Russia and Ukraine have settled a row over gas prices which disrupted supplies to several European countries.
Russia says gas supplies to Europe have now been fully restored
Under the five-year deal, Ukraine will buy Russian and Central Asian gas for $95 per 1,000 cubic metres on average.
Russia halted gas supplies to Ukraine on 1 January, after Kiev rejected a price rise that would have taken the cost of gas from $50 to $230.
The European Union said it would have to "learn the lessons" and find ways of improving security of energy supplies.
The head of Russian energy company Gazprom told reporters in Moscow a final agreement that was "successful" for Gazprom.
"This agreement will ensure stable supplies to Europe," Alexei Miller said.
Austrian Energy Minister Martin Bartenstein told journalists in Brussels that Russian gas would remain the backbone of the European energy supply mix.
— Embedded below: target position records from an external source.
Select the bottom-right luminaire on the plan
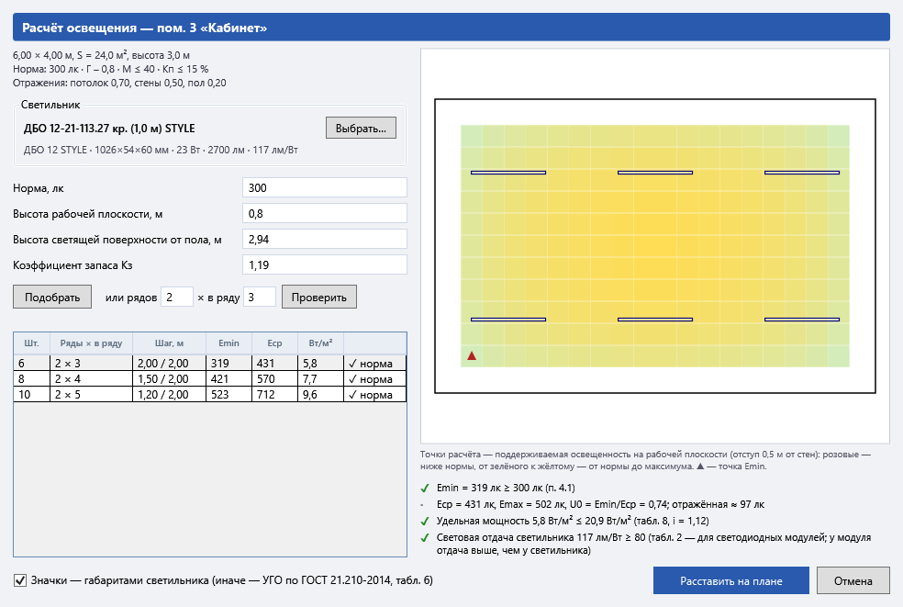coord(802,320)
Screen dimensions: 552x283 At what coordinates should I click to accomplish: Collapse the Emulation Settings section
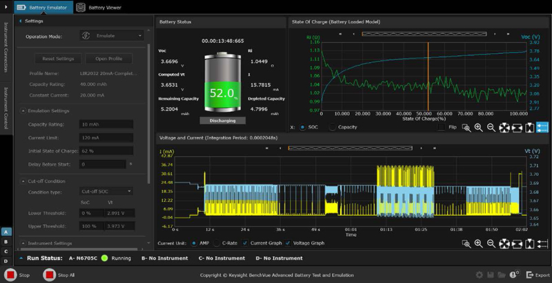[24, 110]

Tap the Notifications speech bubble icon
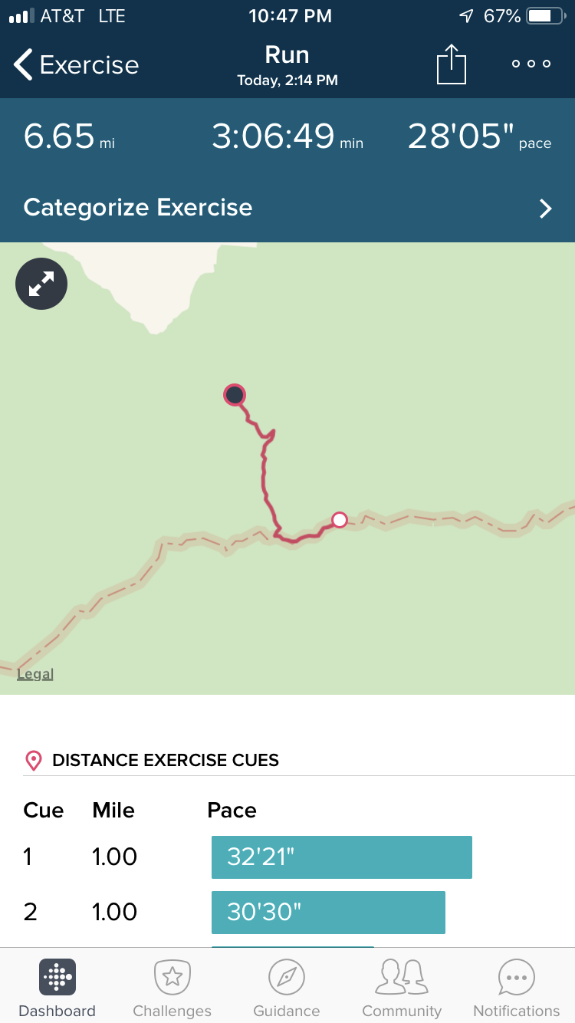[x=517, y=977]
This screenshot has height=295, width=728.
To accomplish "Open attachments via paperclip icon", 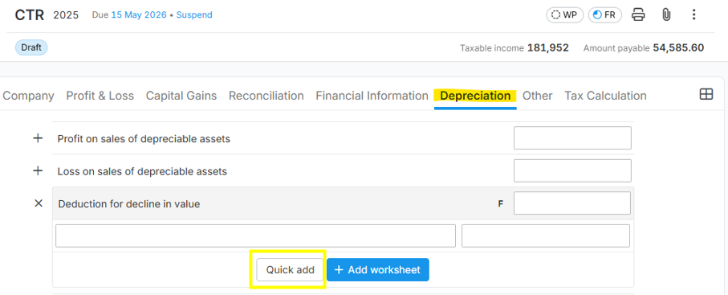I will tap(666, 15).
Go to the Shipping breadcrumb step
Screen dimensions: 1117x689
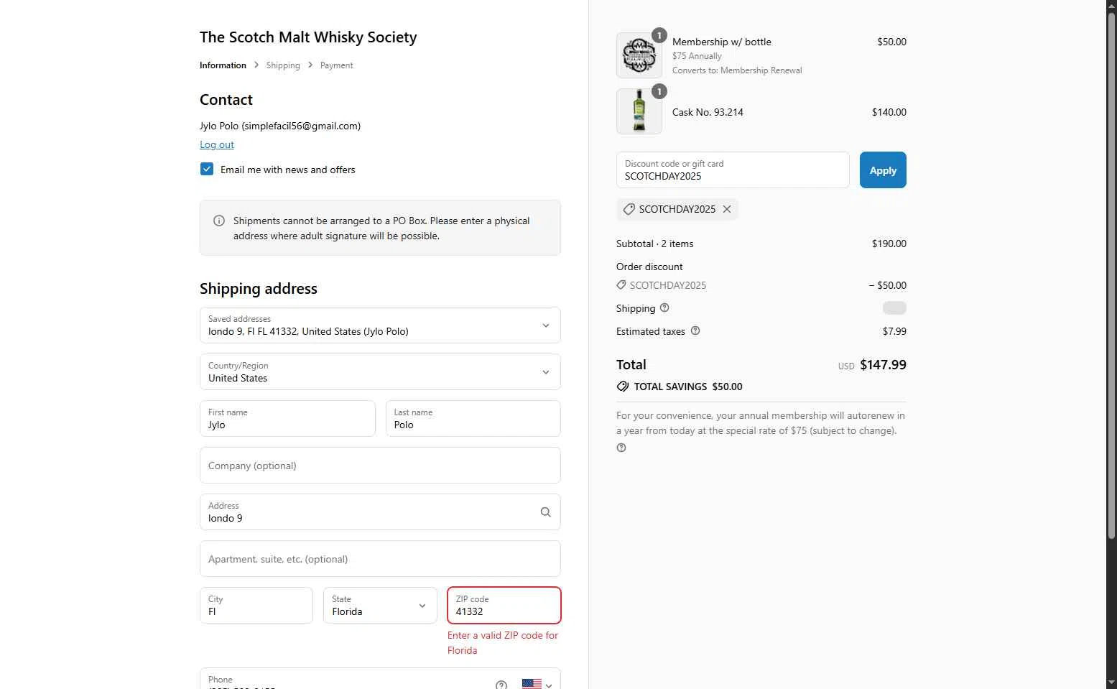(x=283, y=65)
But he said: "We have to think about energy supply security in general, gas supply security... and we have to learn the lessons."
He added that a planned pipeline to deliver Caspian gas to Europe via Turkey could help to diversify the EU's sources of gas.
Russia supplies about a quarter of Western Europe's needs, but this proportion is due to rise dramatically in future, on current plans.
Delegates from Ukrainian state energy company Naftogaz held midnight talks with Gazprom executives to try to resolve the dispute.
Under the compromise, Ukraine will buy gas from the Swiss-registered trading company Rosukrenergo, which is half-owned by Gazprom.
Gazprom will sell Russian gas to Rosukrenergo for $230 for 1,000 cubic metres from 1 January, but the company will also supply Ukraine with much cheaper gas from Turkmenistan.
The overall price Ukraine will pay will be $95 per 1,000 cubic metres. It will also get paid 47% more for transporting Russian gas to Europe.
Previously, Ukraine bought gas from both Turkmenistan and Russia at a price of $50 per 1,000 cubic metres.
Analysts say the deal is a face-saving compromise for the two sides.
"It's designed so that both sides can say they're paying - and being paid - the price they wanted," Stephen O'Sullivan from Moscow investment bank UFG told the BBC News website.
The Ukrainian foreign ministry said the authorities were fully satisfied with the deal and it was a clear victory for the country.
However, Prime Minister Yuri Yekhanurov said Ukraine had learnt that it must boost energy efficiency in order to reduce gas consumption.
The Reuters news agency says that under the deal, Ukraine will buy less Russian gas than before - 17bn cubic metres per year - and more than 40bn cubic metres from Turkmenistan and Kazakhstan.
Mr Bartenstein, whose country holds the EU presidency, said energy would be a high priority of the EU's March summit.
He asked the European Commission to submit a plan for an improved energy policy, looking at security of supply, competitiveness of prices, and possible further investment in the energy sector.